# Black & Brown spots



## WhiteCheyenneMan (Sep 27, 2011)

I have some black and brown spots on the GRP bodywork of my MH and have had some success using Autoglym Tar etc Remover. But some won't budge. I can loosen some with my finger nail (I know that's not a great idea but it shows that they are removable) and then the Autoglym removes the rest...........sometimes!

Anyone have a better infallible suggestion?


----------



## 747 (Oct 2, 2009)

Can you clarify if this is the same problem I have?

My roof has hundreds (if not thousands) of tiny black marks which are very difficult to get rid of. I can thin them out a bit but wear myself out before too long. 8O despite cleaning the roof fairly regularly, they are still there. BTW, it is only the roof which is affected.

I am reluctant to try anything too strong on the paintwork and so would also be interested in any replies.


----------



## listerdiesel (Aug 3, 2012)

If it is Tar, then White Spirit or WD-40 will help to soften them before you remove them with a tissue soaked in the same stuff.

Oil, ditto.

If it is recently dried paint, those solvents will also help if the paint is still soft.

Peter


----------



## WhiteCheyenneMan (Sep 27, 2011)

747 said:


> Can you clarify if this is the same problem I have?
> 
> My roof has hundreds (if not thousands) of tiny black marks which are very difficult to get rid of. I can thin them out a bit but wear myself out before too long. 8O despite cleaning the roof fairly regularly, they are still there. BTW, it is only the roof which is affected.
> 
> I am reluctant to try anything too strong on the paintwork and so would also be interested in any replies.

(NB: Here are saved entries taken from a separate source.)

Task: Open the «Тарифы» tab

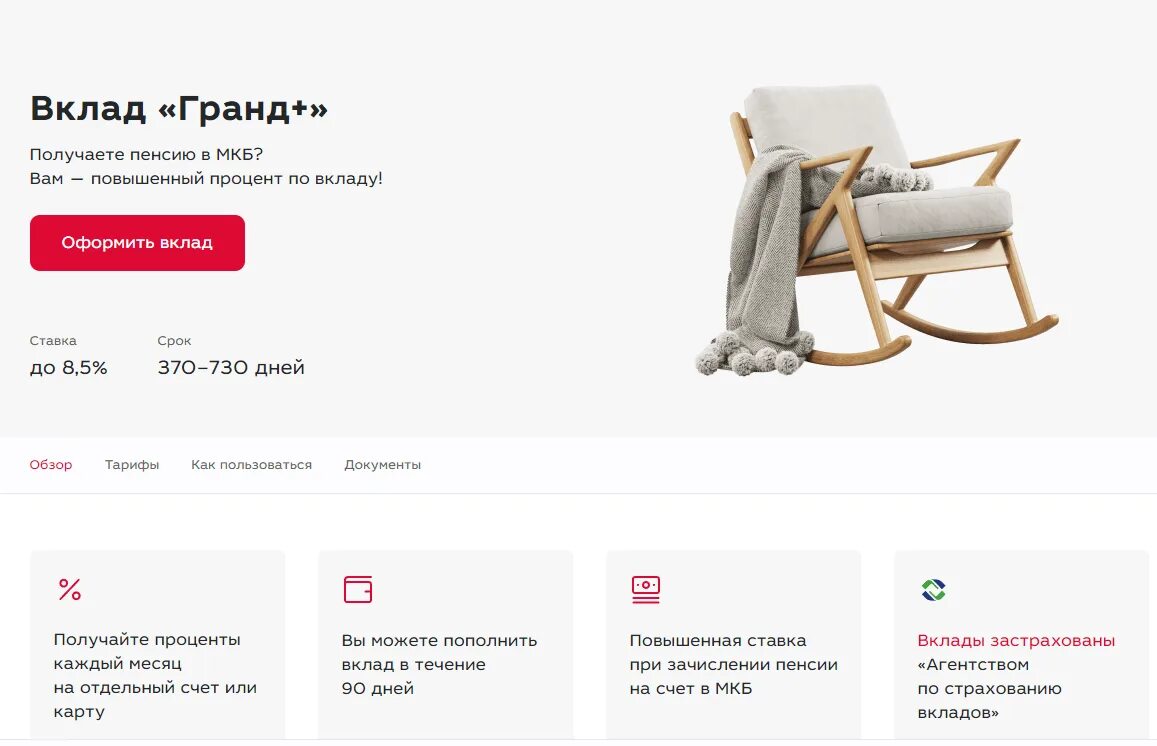Action: (132, 465)
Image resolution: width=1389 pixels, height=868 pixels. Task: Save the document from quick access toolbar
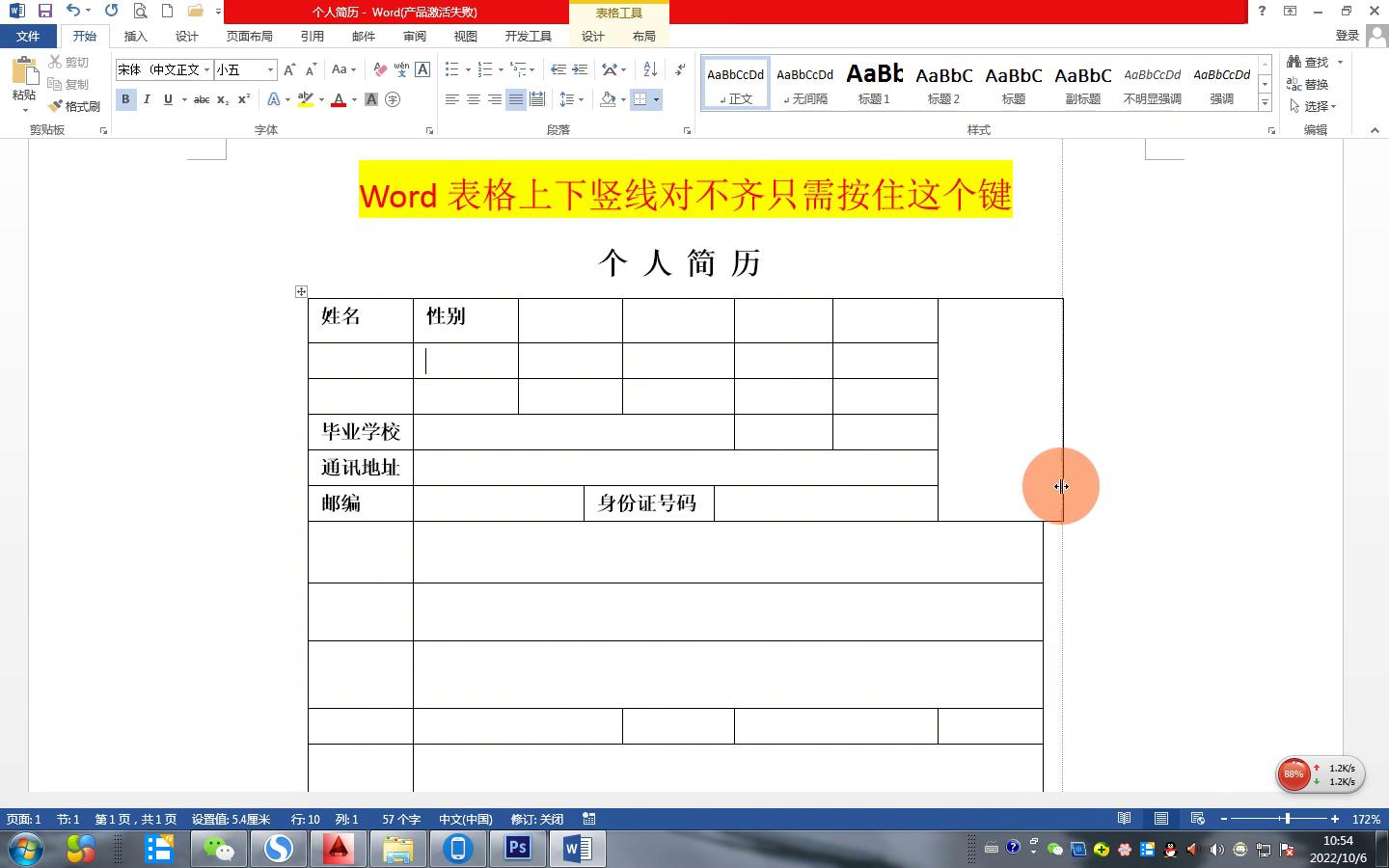(x=44, y=11)
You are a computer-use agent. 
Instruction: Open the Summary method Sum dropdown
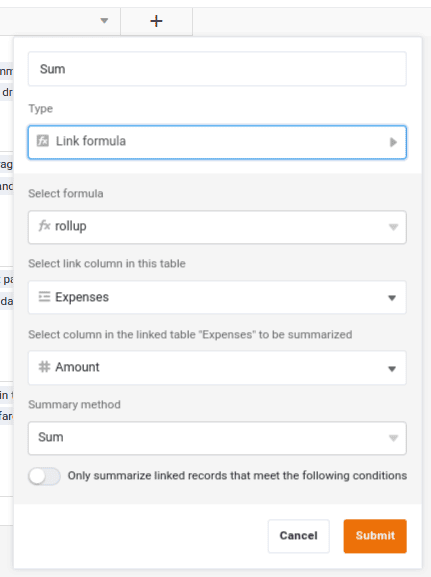coord(217,438)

Yes, they're up there too. The brown ones may be plant deposits, some shrub seeds are sticky and mine resemble the Amelanchier shrub next to the MH! As for the black spots, some probably are Tar and may be the ones that have come off easily. Spider and fly droppings are similar. But I'm suspecting that some are pollution, possibly from the continent because of the high pressure, as we have similar spots on quite a few plants' leaves and on our bins.

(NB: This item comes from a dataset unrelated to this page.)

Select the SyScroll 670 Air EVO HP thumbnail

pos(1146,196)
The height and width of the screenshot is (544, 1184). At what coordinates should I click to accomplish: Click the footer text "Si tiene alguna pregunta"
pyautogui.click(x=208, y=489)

I need to check the Autoglym's contents to see if it contains a version of white spirit. It does say that most tar will run when it's applied and stubborn spots may require 'a little rubbing'. I've been putting all my weight behind it :roll:

Can I sue Germany?


----------



## Suenliam (Mar 22, 2006)

You could grow a decent crop of potatoes on our MH roof until last week! Now shiny new :lol: :lol: :lol: 

We (Liam and grandson) used a strong solution of autoglyn MH cleaner sloshed on and left for about 10 mins. then washed off with water and then Bobby Dazzler. The few black spots that were left after the water rinse were easily removed with baby wipes before the final Bobby Dazzler stage. Do leave the stuff on for longer than recommended on the label though. It took it a long time to get through the gunge.

Sue


----------



## wilse (Aug 10, 2007)

I use a clay bar on ours, it will shift all residue, lime, bird droppings and tar deposits.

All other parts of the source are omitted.